Features of Attitude: • Attitudes affect behavior of an individual by putting him ready to respond favorably to things in his environment. • Attitudes are acquired through learning over a period of time. The process of learning attitudes starts right from the childhood and continues throughout the life of a person. • Attitudes are invisible as they constitute a psychologied phenomenon which cannot be observed directly. They can be observed by observing the behavior of an individual. • Attitudes are pervasive and every individual has some kind of attitude towards the objects in his environment.
In fact, attitudes are forced in the socialization process and may relate to anything in the environment. Attitude, Opinion and Belief: An opinion is generally the expression of one’s judgment of a particular set of facts, an evaluation of the circumstances presented to him. “Thurstone” defines opinion as a response to a specifically limited stimulus, but the response is certainly influenced by the predisposition with, with the individual is operating, that is, the attitude structure. A difference can also be made between attitude and belief.
A belief is an enduring organization of perceptions and cognitions about some aspects of individual world. Thus, belief is a hypothesis concerning the nature of objects, more particularly, concerning one’s judgments of the probability regarding the nature. In this sense, belief is the cognitive component of attitude which reflects the manner in which an object is perceived. The difference between attitude, opinion, and belief exists on conceptual basis. Most researchers believe that these three terms are so closely tied that it is difficult to separate them except on a limited conceptual basis.

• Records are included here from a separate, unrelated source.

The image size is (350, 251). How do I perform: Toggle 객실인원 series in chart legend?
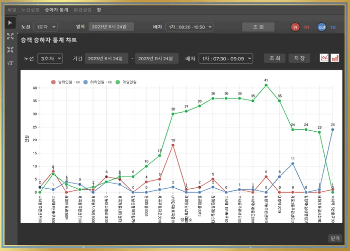pyautogui.click(x=126, y=82)
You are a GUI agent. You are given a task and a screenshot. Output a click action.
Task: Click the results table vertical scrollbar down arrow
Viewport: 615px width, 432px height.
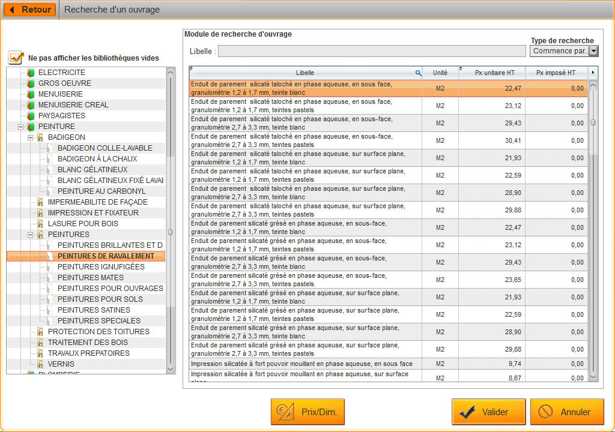(593, 377)
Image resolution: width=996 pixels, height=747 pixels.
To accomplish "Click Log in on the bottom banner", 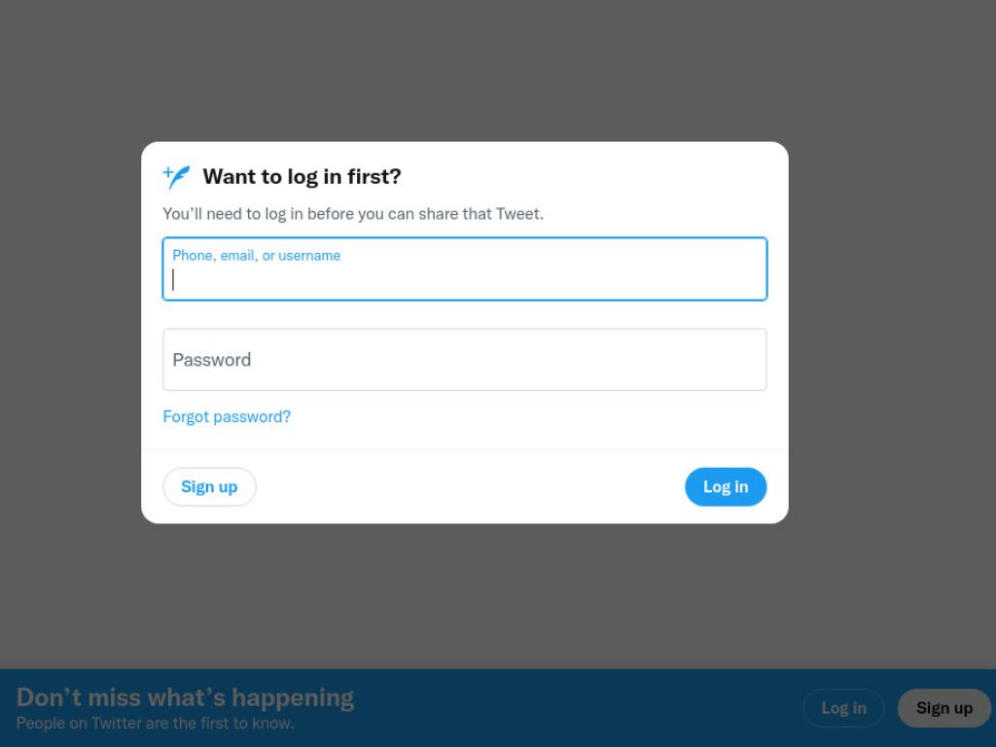I will point(843,708).
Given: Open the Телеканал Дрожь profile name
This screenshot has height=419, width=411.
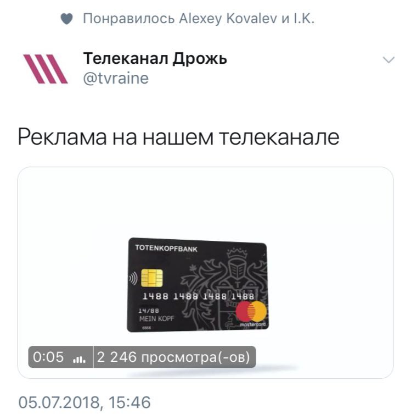Looking at the screenshot, I should [x=155, y=58].
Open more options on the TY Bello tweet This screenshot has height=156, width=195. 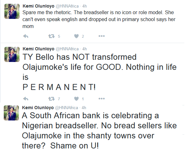(101, 99)
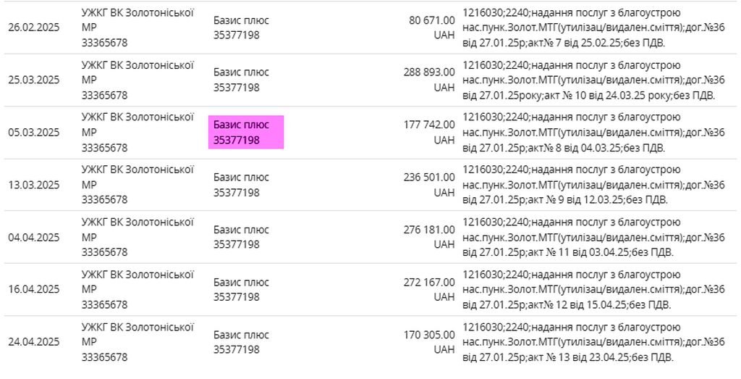This screenshot has height=379, width=741.
Task: Click the date 25.03.2025
Action: pyautogui.click(x=33, y=80)
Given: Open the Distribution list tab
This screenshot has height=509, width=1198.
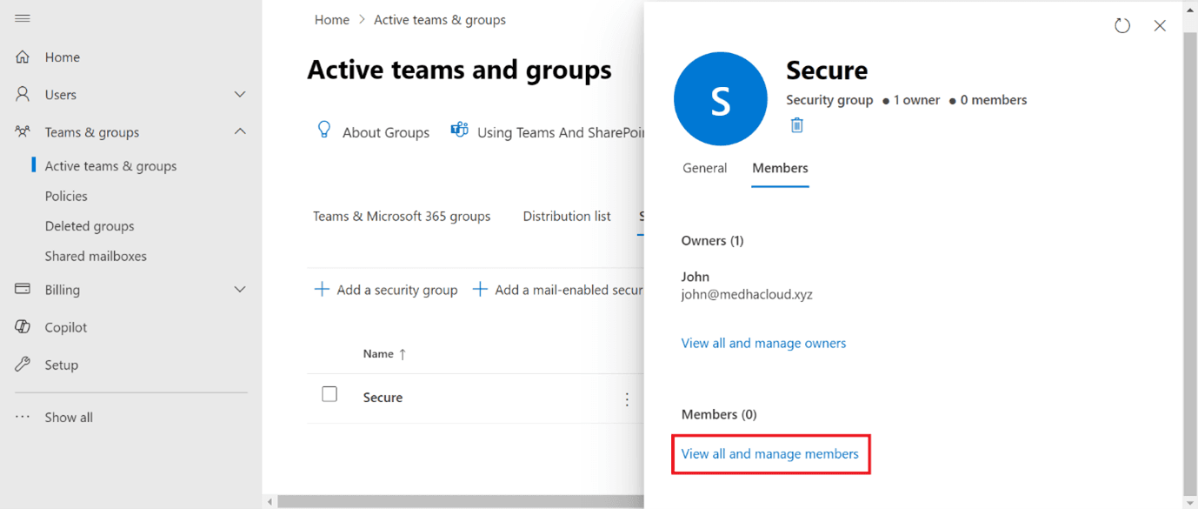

In the literature, often, there is a considerable amount of overlapping in these three terms. Most psychologists, however, believe that attitudes are more fundamental to human behavior than are the related aspects. For this reason, more attempts have been made to analyze attitudes as compared to others. Obviously attitudes are an important consideration because of their central position in the process of transforming work requirements in to efforts. Attitude alone do not influence behavior but these acts with other factors in the individual influencing behavior, such as personality, perception, motivation, etc.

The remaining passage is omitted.